Selected text:

#####

GOLDCORP COMMENCES SUPPORTED TAKE-OVER BID FOR EXETER

Vancouver, British Columbia, April 20 , 2017 – GOLDCORP INC. (TSX: G, NYSE: GG) (“Goldcorp”) and Exeter Resource Corporation (“Exeter”) (TSX: XRC, NYSE-MKT: XRA, Frankfurt: EXB) today announce that further to its press release of March 28, 2017, Goldcorp has formally commenced an offer supported by the board of directors of Exeter (the “Offer”) to acquire all of the issued and outstanding shares of Exeter. Exeter shareholders will be entitled to receive 0.12 of a common share of Goldcorp for each Exeter common share held which represents a premium of 67% based on Goldcorp’s and Exeter’s closing prices on the Toronto Stock Exchange on March 27, 2017, the last day of trading prior to the joint announcement of the acquisition. The total consideration being offered for all of the issued and outstanding shares of Exeter is approximately $247 million (on a fully diluted basis).

THE OFFER WILL BE OPEN FOR ACCEPTANCE UNTIL 5:00 P.M. EDT ON MAY 26, 2017, UNLESS EXTENDED OR WITHDRAWN.

The board of directors of Exeter, on the unanimous recommendation of its Special Committee, has unanimously approved Goldcorp’s acquisition of Exeter pursuant to the Offer and has unanimously recommended that Exeter shareholders tender their shares to the Offer. All of the directors and officers of Exeter, representing approximately 11% of Exeter’s outstanding shares, have agreed to tender their shares to the Offer. The recommendation of the Exeter board and Special Committee is supported by fairness opinions provided by each of Scotiabank and Paradigm Capital Inc.

#####

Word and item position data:
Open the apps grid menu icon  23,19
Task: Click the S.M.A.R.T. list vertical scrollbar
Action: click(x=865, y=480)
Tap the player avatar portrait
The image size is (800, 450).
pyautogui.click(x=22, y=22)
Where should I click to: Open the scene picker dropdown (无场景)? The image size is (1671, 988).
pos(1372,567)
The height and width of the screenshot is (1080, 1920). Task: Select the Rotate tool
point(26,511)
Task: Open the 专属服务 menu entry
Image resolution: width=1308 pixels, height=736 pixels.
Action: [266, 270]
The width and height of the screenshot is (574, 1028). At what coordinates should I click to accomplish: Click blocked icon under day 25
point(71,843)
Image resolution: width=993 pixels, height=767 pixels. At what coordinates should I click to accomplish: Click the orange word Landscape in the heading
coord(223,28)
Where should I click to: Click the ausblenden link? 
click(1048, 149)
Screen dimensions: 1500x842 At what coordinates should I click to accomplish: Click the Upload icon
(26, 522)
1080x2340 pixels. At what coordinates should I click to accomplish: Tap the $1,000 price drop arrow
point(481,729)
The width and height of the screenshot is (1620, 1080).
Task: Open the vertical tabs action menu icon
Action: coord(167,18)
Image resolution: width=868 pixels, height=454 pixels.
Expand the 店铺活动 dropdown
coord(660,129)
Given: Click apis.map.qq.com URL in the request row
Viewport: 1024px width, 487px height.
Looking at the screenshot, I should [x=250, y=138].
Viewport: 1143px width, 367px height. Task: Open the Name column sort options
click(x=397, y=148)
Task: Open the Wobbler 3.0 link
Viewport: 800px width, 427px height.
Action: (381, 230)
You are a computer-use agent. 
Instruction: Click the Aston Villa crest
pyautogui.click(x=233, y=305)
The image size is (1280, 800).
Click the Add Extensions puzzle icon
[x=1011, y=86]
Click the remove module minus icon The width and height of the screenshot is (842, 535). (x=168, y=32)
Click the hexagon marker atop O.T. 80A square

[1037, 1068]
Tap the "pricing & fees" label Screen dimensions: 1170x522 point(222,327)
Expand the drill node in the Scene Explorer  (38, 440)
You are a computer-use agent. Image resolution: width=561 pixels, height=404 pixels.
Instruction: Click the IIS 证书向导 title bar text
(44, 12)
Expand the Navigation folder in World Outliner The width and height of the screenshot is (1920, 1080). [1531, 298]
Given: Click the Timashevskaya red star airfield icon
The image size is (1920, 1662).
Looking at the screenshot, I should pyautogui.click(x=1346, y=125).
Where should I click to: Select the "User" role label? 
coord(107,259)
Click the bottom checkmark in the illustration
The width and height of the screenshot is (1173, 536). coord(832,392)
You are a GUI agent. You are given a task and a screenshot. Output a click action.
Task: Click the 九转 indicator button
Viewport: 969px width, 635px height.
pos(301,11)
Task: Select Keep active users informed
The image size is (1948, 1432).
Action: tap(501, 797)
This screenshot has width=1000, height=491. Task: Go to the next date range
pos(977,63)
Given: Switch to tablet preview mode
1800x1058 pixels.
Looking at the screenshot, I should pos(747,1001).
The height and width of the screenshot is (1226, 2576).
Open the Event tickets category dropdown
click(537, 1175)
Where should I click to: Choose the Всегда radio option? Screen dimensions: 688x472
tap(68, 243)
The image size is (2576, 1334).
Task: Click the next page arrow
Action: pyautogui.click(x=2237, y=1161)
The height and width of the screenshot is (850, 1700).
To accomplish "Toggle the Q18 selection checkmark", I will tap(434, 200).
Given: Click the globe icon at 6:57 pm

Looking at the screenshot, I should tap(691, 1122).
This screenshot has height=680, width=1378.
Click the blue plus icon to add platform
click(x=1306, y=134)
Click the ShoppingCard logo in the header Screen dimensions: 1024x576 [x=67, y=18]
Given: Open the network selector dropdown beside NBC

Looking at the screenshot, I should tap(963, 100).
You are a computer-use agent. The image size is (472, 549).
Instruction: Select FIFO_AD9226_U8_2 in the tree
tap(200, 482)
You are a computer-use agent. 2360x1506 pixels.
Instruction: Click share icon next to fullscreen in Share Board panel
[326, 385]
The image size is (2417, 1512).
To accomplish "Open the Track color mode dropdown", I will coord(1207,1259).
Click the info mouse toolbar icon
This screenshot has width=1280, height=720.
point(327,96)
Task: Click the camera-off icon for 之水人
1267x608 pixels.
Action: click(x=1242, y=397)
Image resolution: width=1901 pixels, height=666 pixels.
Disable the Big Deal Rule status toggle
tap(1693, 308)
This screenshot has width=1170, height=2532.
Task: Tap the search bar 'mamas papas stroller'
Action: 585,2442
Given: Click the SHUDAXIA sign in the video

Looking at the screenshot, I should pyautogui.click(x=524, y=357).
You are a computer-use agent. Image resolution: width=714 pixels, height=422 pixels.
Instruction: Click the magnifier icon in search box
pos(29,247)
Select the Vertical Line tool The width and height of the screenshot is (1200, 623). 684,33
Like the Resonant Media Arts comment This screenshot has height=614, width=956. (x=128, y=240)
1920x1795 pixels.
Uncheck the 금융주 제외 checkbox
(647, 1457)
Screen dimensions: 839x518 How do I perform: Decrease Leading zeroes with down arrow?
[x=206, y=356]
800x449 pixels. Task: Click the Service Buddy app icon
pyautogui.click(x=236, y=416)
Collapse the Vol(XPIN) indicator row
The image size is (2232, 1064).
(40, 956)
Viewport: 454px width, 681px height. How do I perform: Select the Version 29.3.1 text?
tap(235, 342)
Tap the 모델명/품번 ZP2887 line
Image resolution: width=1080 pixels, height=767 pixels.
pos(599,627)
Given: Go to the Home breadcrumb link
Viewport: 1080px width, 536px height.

#####

Given instruction 1:
List every calendar date that appears in the press release on the Goldcorp offer for Exeter.
Given instruction 2:
According to the press release on the Goldcorp offer for Exeter, what percentage of Exeter's outstanding shares do its directors and officers represent?

Correct response 1:
April 20, 2017
March 28, 2017
March 27, 2017
May 26, 2017

Correct response 2:
Approximately 11%.